Gradients with confounding label encodings to probe effective expressivity of trained networks

Personnel: Jinsol Lee

Goal: To characterize inputs from the perspective of models during inference with gradients; confounding labels are a tool to elicit model response that can be utilized to probe the effective expressivity of trained networks

Challenges: Deep neural networks are vulnerable in real-world environments where they often encounter data that diverge from training conditions or adversarial attacks. To ensure reliable performance of practical applications of a neural network, the model must be capable of distinguishing inputs that differ from training data and cannot be handled properly.

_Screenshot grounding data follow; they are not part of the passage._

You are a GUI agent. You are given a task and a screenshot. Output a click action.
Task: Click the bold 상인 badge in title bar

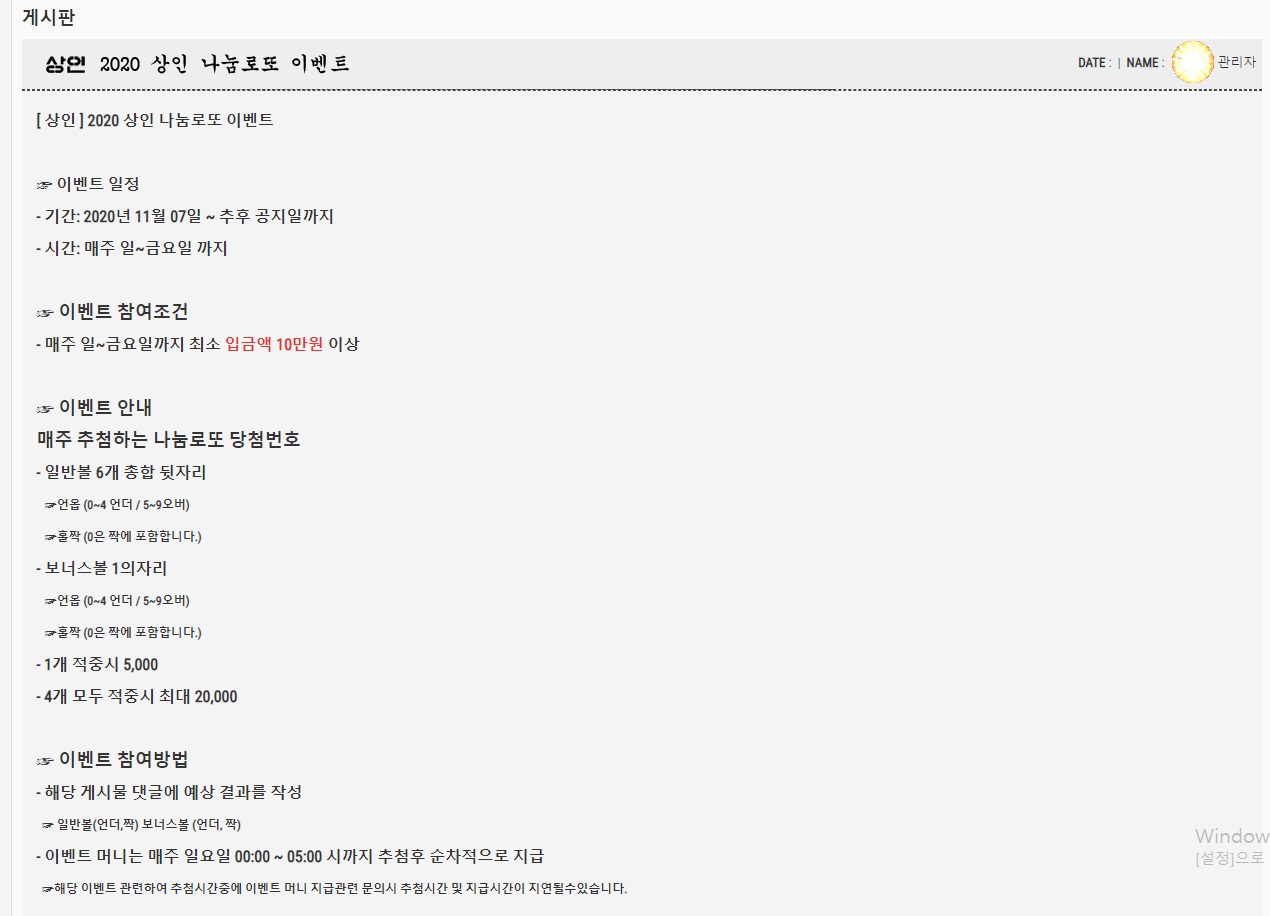click(67, 64)
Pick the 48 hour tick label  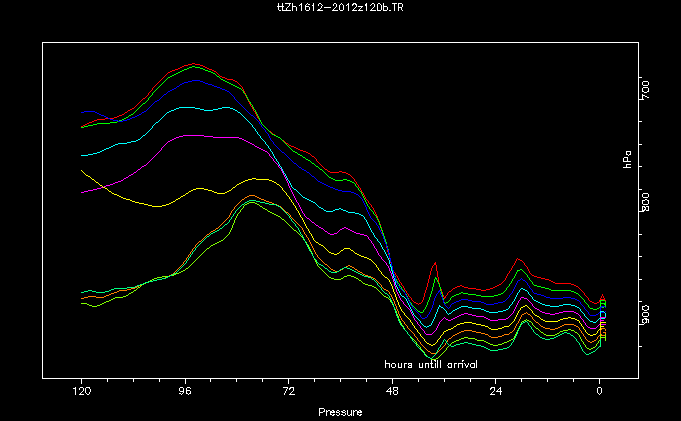click(x=392, y=391)
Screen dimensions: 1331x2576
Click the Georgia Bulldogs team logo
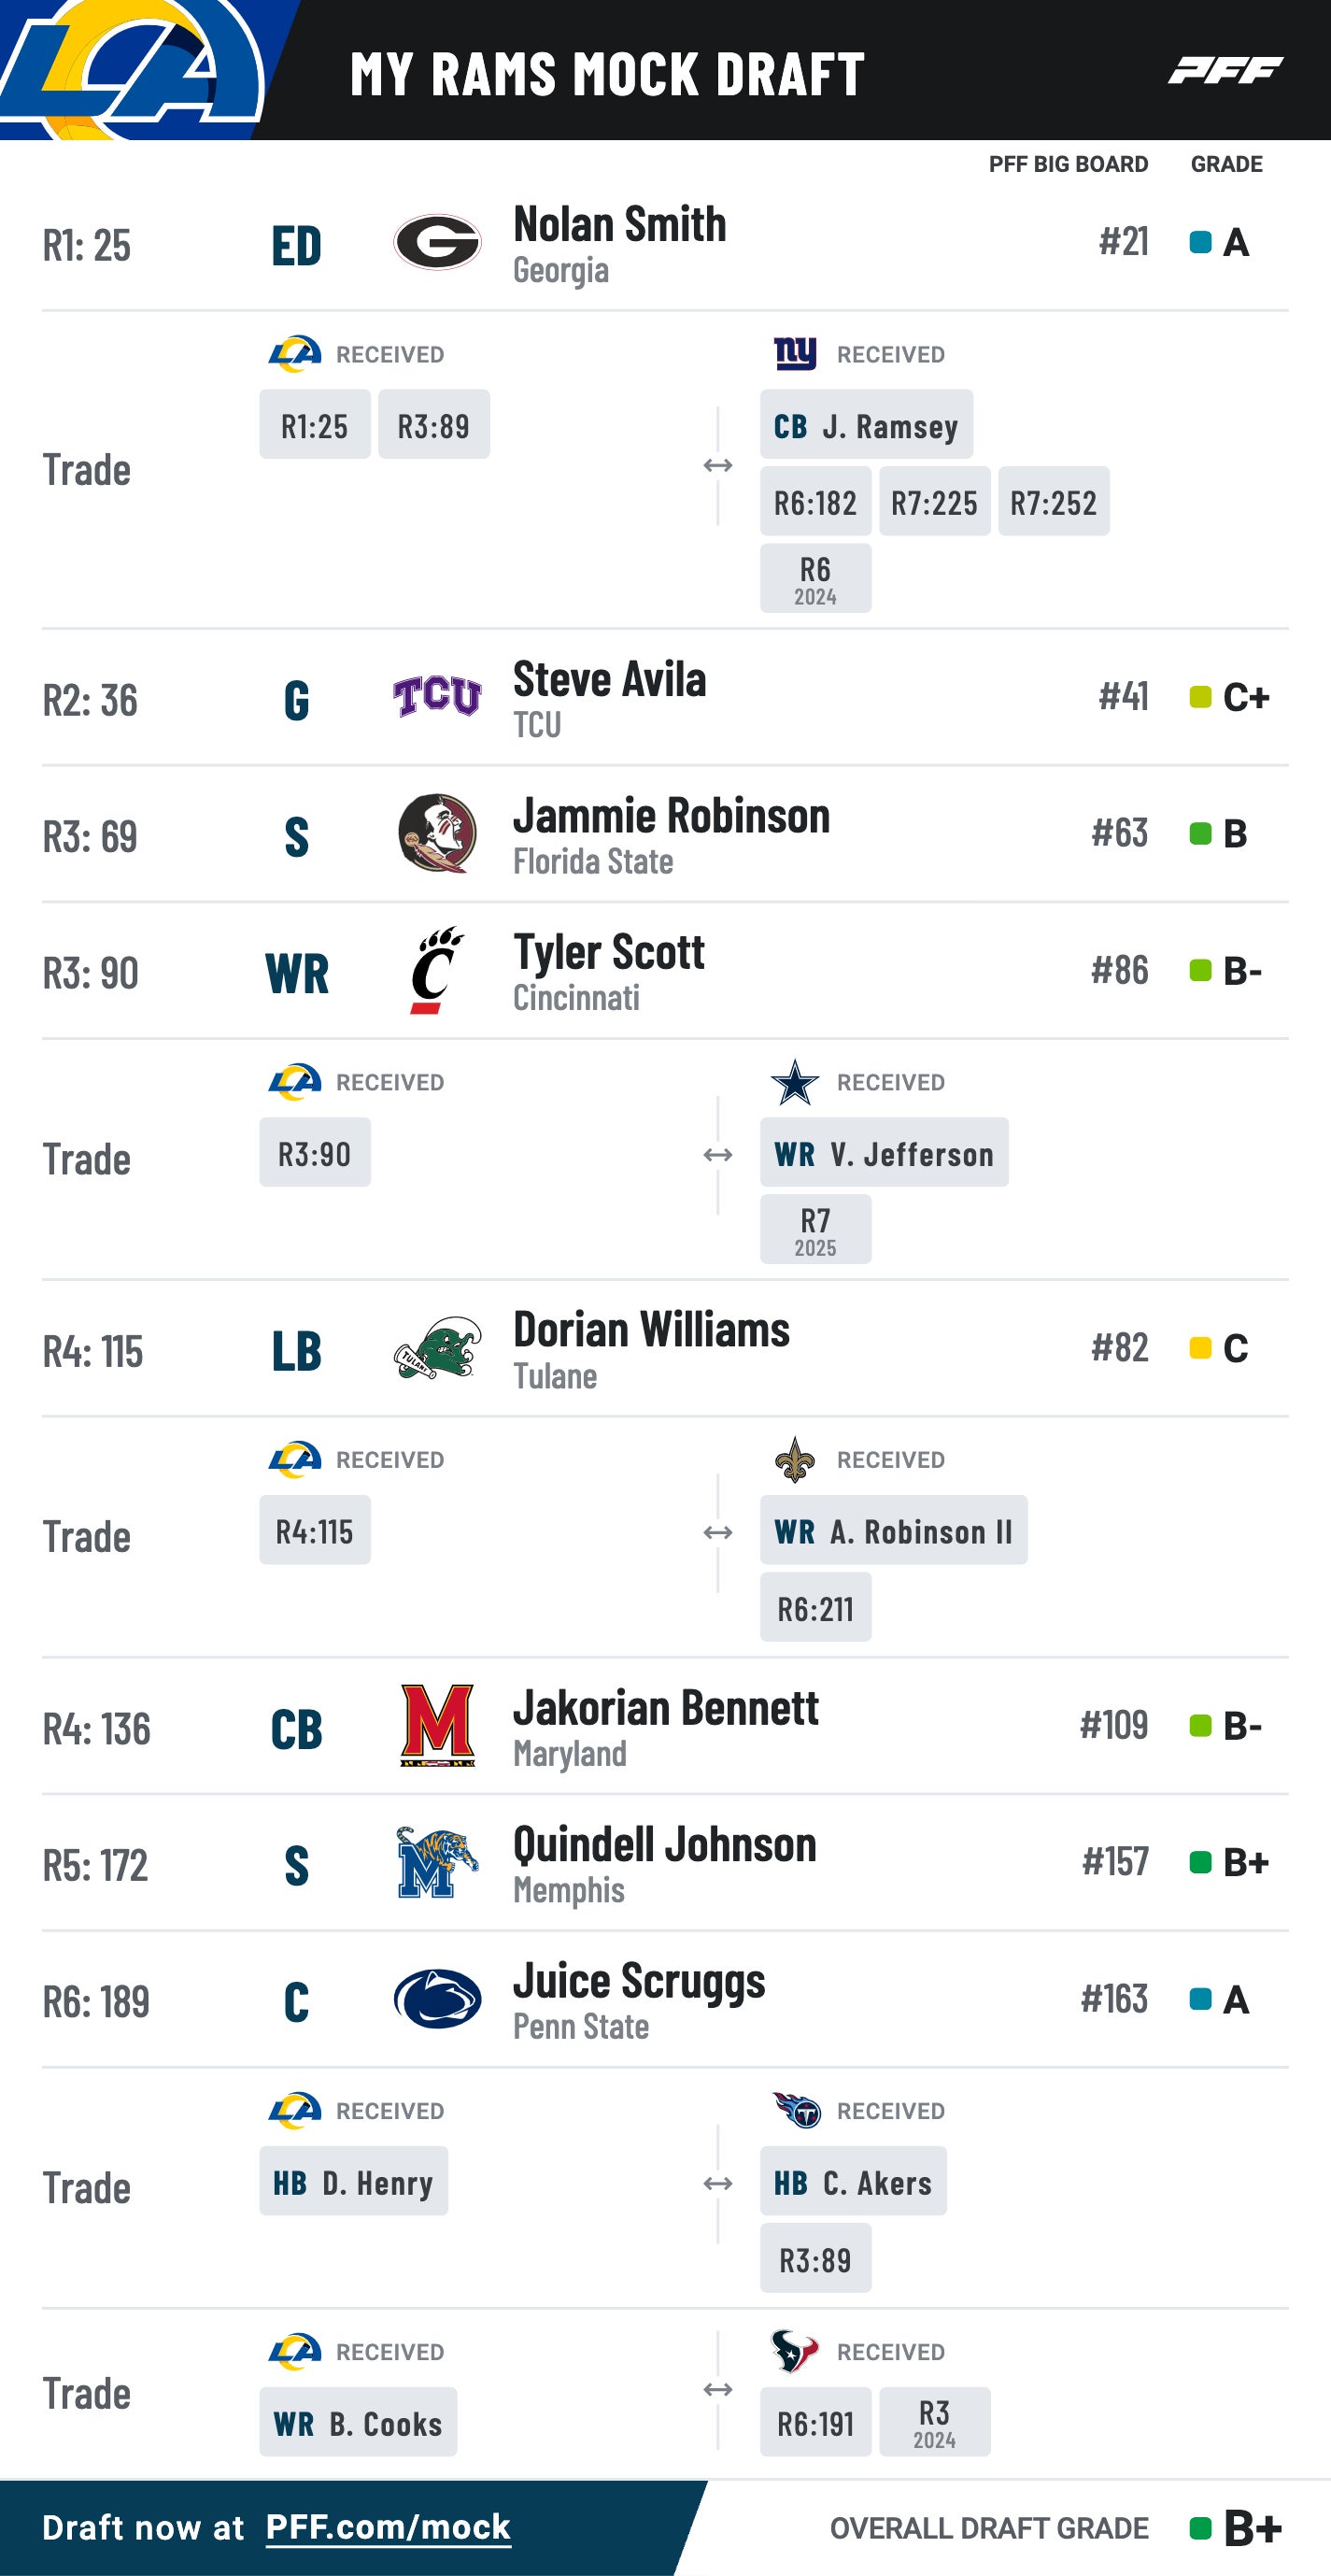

Our Work: Gradients correspond to the amount of change that a model requires to accurately represent a given sample. We argue that with gradients, we can characterize the anomaly in inputs based on what the model is unfamiliar with and thus incapable of representing properly. One problem in utilizing gradients to observe the necessary change is that we do not have access to the labels for given inputs or any information regarding their distribution. To remove dependency on information about inputs in gradient generation during inference, we introduce confounding labels, which are labels formulated by combining multiple categorical labels, as opposed to normal labels that are individual categorical labels used in training. During inference, we observe the necessary changes captured in gradients invoked by a confounding label with respect to an image similar to training data and highly dissimilar. Our hypothesis is that the necessary change to effective expressivity would be larger for the dissimilar input since the trained model weights would not be able to capture the characteristics of the dissimilar input.

References:

J. Lee, M. Prabhushankar, and G. AlRegib, "Gradient-Based Adversarial and Out-of-Distribution Detection," in International Conference on Machine Learning (ICML) Workshop on New Frontiers in Adversarial Machine Learning, Baltimore, MD, Jul. 2022.
J. Lee and G. AlRegib, "Open-Set Recognition with Gradient-Based Representations," in IEEE International Conference on Image Processing (ICIP), Anchorage, AK, Sep. 19-22 2021.
J. Lee and G. AlRegib, "Gradients as a Measure of Uncertainty in Neural Networks," in IEEE International Conference on Image Processing (ICIP), Abu Dhabi, United Arab Emirates, Oct. 2020.